Exercise
Take the whole listing and reproduce it exactly, pictures excepted.

Excerpted records
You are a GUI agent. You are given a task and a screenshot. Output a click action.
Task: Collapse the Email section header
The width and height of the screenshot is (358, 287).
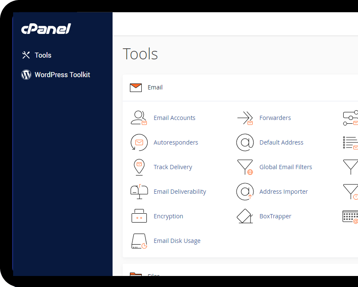coord(155,87)
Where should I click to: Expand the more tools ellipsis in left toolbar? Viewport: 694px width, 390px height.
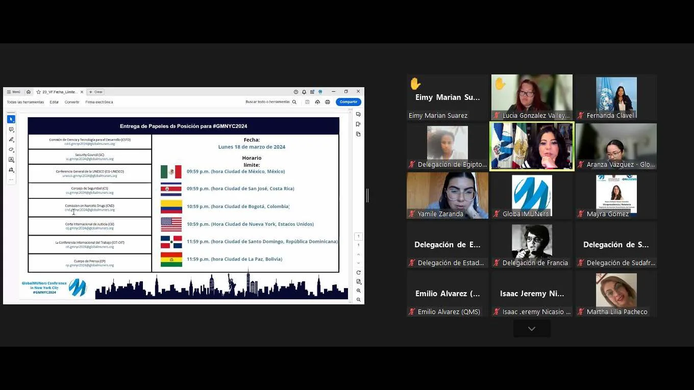pyautogui.click(x=11, y=180)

Response to this exercise
You are a GUI agent. You are given a task and a screenshot. Output a click action.
Task: Collapse the Email section header
The width and height of the screenshot is (358, 287).
coord(155,87)
Where should I click to: Expand the more tools ellipsis in left toolbar? Viewport: 694px width, 390px height.
pyautogui.click(x=11, y=180)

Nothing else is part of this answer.